Noticeably missing from treatment are Ebola, AIDs, Typhus, and Typhoid. Exclusion of the last two diseases is because it is too hard to determine from historical documents whether Typhus (or Typhoid) is actually being described. However, the same could be said of all the diseases which Bollet traces to antiquity.
The best known of the ancient plagues may be the one to which Pericles succumbed during the Peloponnesian War. As Bollett writes:
- Some historians suspect that the Plague of Athens, decribed by Thucydides during the Peloponnesian War (in the fifth century BCE, with outbreaks occurring in 430, 429, and 427), was actually bubonic plague. Epidemiologists disagree.... p. 18
- The Antonine Plague (164-180)
- Plague of Cyprian or Aurelian Plague (251- 266)
Malaria is another disease with probable outbreaks in antiquity although those in Egypt might have been something else, Shistisomiasis, a disease caused by parasitic blood flukes. Ancient instances of cholera are also debatable. When Sennacherib and his Assyrian army suddenly dropped their siege of Jerusalem in 700 B.C., the reason could have been cholera or a pay off.

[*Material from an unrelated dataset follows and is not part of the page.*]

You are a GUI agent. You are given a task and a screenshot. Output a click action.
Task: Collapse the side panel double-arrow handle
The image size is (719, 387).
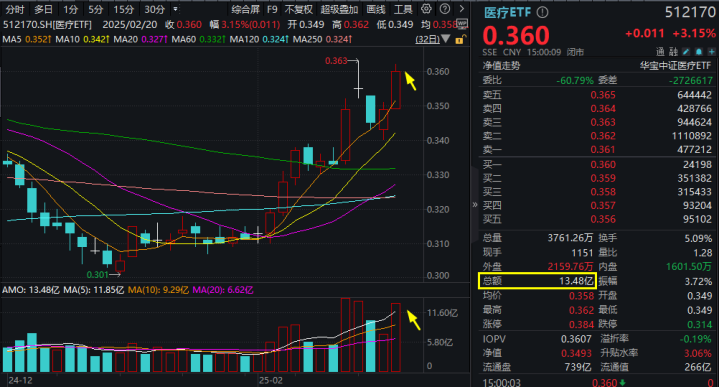pos(475,205)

The chapter on smallpox contains information on the development of inoculations and vaccinations. Bollett says that pock sowing is recorded in a Sanskrit text of the second or third century A.D. He also mentions that there was a goddess of smallpox in China.
Polio, which we know of as an epidemic disease, was probably present in isolated cases in ancient Egypt.

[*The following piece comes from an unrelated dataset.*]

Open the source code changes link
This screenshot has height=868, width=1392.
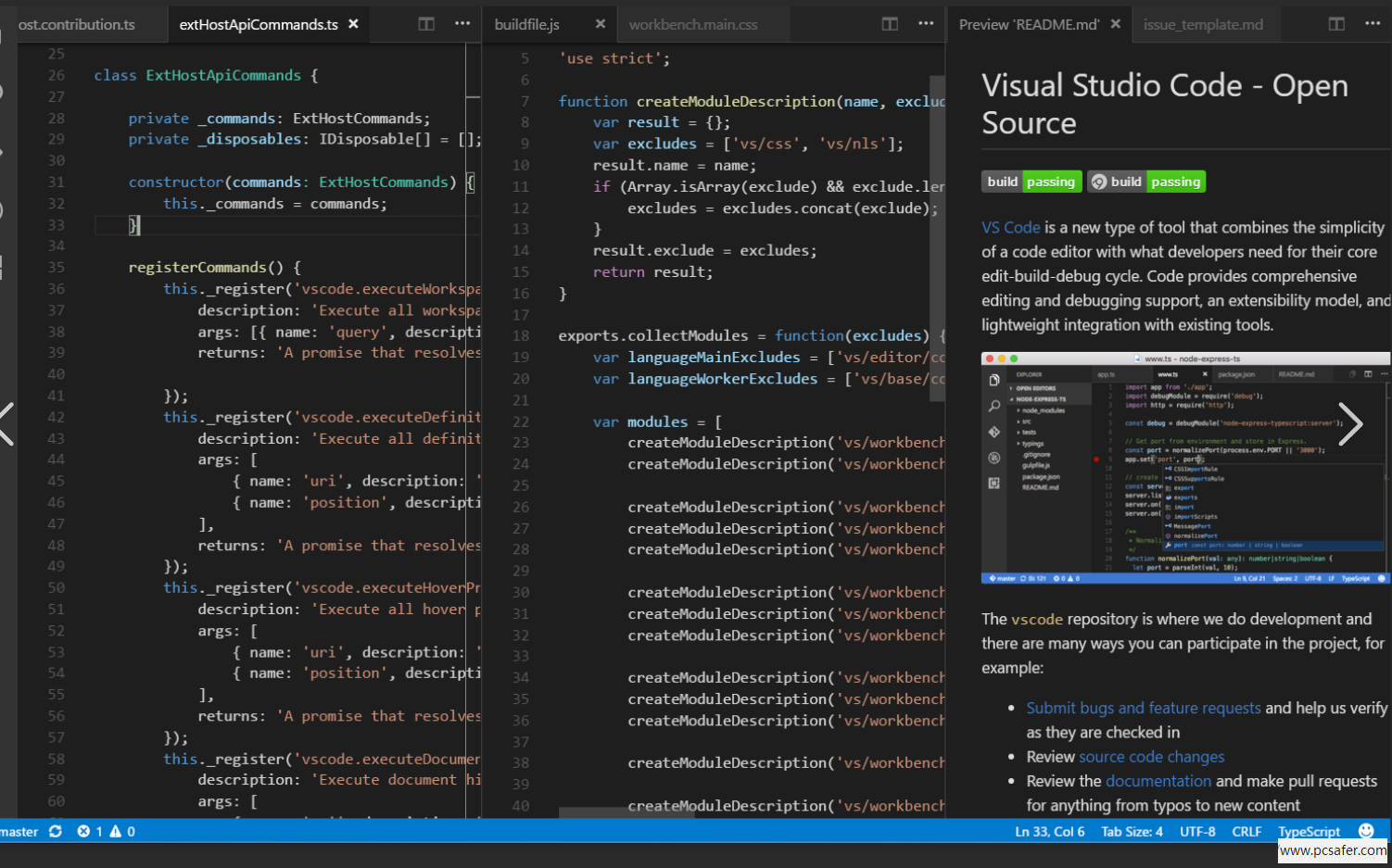coord(1151,756)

Most of the diseases Bollett treats have grown more serious as civilization has advanced. Rickets was not a problem when people were outdoors in the sun before the era of industrial smoke hazes. Pellagra and beriberi were the results of food processing.
Plagues and Poxes is a reworking of a 1987 edition subtitled "The Rise and Fall of Epidemic Disease" because new diseases have appeared, including SARS, which is treated briefly, and we now face the menace of biological terrorism, although Bollett explains that biological terrorism has been a weapon since at least the seventh century B.C., when Scythian archers dipped arrows in blood, manure or decomposing bodies to try to stop the invading Assyrian army.